Information Service(Agenda item 4: International Narcotics Control Board)
How the INCB Works
The Report of the International narcotics Control Board (INCB) each year contains a section providing an analysis of the world drug situation, based on information from a number of sources, including reports provided to the Board in accordance with the international drug control treaties. The treaties which assign this task to the Board are:
- The 1961 Single Convention on Narcotic Drugs, as amended by the 1972 Protocol;
- The 1971 Convention on Psychotropic Substances; and
- The 1988 United Nations Convention against Illicit Traffic in Narcotic Drugs and Psychotropic Substances.
The Board also obtains other information which are regarded as indicators of national, regional and international trends in drug abuse and illicit trafficking. The sources of that other information include reports of the International Criminal Police Organization (Interpol) and the World Customs Organization on illicit trafficking and drug seizures throughout the world, reports and special studies issued by the World Health Organization (WHO) on drug abuse and direct case investigations by the INCB.

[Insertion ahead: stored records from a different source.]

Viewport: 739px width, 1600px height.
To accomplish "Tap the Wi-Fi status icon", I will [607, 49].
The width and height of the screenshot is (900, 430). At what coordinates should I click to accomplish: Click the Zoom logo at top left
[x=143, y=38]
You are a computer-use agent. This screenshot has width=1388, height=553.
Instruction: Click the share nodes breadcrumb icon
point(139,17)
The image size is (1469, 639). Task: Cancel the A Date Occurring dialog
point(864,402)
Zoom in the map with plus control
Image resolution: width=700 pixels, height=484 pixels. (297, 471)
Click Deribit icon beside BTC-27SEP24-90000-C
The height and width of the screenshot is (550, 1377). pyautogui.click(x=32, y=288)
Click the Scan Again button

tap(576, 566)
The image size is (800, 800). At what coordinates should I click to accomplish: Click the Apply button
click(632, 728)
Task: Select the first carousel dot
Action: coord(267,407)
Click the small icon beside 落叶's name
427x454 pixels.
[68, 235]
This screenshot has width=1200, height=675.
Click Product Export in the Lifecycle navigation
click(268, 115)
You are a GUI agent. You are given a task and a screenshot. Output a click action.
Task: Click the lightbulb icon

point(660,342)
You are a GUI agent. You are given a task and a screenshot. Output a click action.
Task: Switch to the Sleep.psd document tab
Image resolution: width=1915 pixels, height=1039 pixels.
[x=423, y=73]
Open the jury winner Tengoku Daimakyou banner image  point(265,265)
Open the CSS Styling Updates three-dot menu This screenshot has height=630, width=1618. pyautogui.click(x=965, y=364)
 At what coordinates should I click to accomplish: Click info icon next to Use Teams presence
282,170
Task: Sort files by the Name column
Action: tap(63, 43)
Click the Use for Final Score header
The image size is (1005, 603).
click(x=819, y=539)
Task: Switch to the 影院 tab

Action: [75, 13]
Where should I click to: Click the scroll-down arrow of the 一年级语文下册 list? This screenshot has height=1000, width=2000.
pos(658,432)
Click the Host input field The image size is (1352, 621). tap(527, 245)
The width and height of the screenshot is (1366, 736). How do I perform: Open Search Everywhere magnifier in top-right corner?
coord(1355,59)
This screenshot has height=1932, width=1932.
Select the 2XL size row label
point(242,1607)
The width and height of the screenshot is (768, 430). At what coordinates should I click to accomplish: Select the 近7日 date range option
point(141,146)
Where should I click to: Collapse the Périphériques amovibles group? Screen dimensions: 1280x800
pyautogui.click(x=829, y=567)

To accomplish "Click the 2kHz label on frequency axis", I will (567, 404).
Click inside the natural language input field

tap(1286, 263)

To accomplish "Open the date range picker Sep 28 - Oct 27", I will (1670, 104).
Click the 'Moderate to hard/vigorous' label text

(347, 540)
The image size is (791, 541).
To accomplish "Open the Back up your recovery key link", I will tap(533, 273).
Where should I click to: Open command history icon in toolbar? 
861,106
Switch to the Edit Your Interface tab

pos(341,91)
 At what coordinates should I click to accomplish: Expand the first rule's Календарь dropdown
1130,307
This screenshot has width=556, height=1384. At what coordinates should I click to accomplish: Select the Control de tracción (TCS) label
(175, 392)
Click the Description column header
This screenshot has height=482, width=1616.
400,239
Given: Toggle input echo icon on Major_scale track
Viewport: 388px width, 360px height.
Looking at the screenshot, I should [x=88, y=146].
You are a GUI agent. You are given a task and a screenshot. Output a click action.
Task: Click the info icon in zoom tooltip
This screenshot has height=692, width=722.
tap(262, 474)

The Board takes into account reports from regional and country offices and the various departments of the United Nations International Drug Control Programme (UNDCP) as well as reports in the mass media and specialized publications. Each year Board members travel to selected countries to follow up on concerns related to treaty implementation and reports of significant developments in abuse and trafficking. Over the course of the year, this information and data is analyzed and the relevant section of the annual report is drafted. At the Board's fall session, this text is discussed and approved.
Difficulties
Among the difficulties experienced by the Board in this process are that data on certain countries or issues may not be available, and that indicators are often only approximate, misleading or not comparable between countries. Part of the problem is that indicators are not universally defined. Examples of indicators considered by the INCB in assessing the world drug situation are the number of drug abusers, number of drug-related arrests, seizure data, drug-related deaths, and the types of drugs abused, cultivated, produced and trafficked in a praticular country of region. Other indicators are Governments' accession to international drug control treaties, governmental drug control structure and cooperation with international organizations and other Governments. A country's treatment and rehabilitation programmes also serve as an indicator.
ILLICIT DRUG MANUFACTURERS HIT HARD BY CHEMICAL CONTROLS
A drug control treaty adopted in 1988 requires its parties to keep close watch over the movements of some common industrial chemicals essential to the manufacture of drugs such as heroin, cocaine, "Ecstasy" and "ICE". Those controls have started to work.
The legislatin enabling local and national regulatory authorities to require various types of monitoring of the domestic and international movements of licit chemicals -- and the exchange of information at the international level -- has become the secret weapon of the global fight against drug trafficking.
Fields of poppy, coca and cannabis may defy detection and smugglers may enjoy a low rate of interdiction, but companies producing such drug-manufacturing essentials as acetic anhydride or acetone, which have many legitimate uses, must report suspiciously large of unusual domestic and international orders to Governments, which then share that information with the Board.
Last year the Board was able to identify previously unknown routes and transshipment points for diverted acetic anhydride, a chemical used in converting morphine to heroin. The Bourd found that Government actions in application of the 1988 Convention had led to the spotting of attempts to divert at least 300 metric tons of acetic anhydride -- enough to make approximately one billion street doses of heroin. That was almost ten times the amount of heroin reported seized worldwide in 1995.
Because of suspicious circumstances, authorities were also able to stop the export of almost 1,800 tonnes of chemicals used in the illicit processing of cocaine, enough to make more than 100 tonnes of the drug.
The Board reports, for example, that traffickers now divert a large part of the acetic anhydride needed for heroin manufacture in South-West Asia from or through the former Soviet republics of Central Asia, as well as from India.
Despite the significant successes scored in this area in 1996, the Board also notes that a lack of uniform action by many countries continues to benefit traffickers. Successes could have been multiplied if more Governments had established frameworks for precursor control or had taken action to verify the legitimacy of transactions involving the substances in question. The Board sees a need for greater cooperation with industry in keeping track of licit trade in and use of controlled chemicals in order to make it easier to identify suspicious shipments.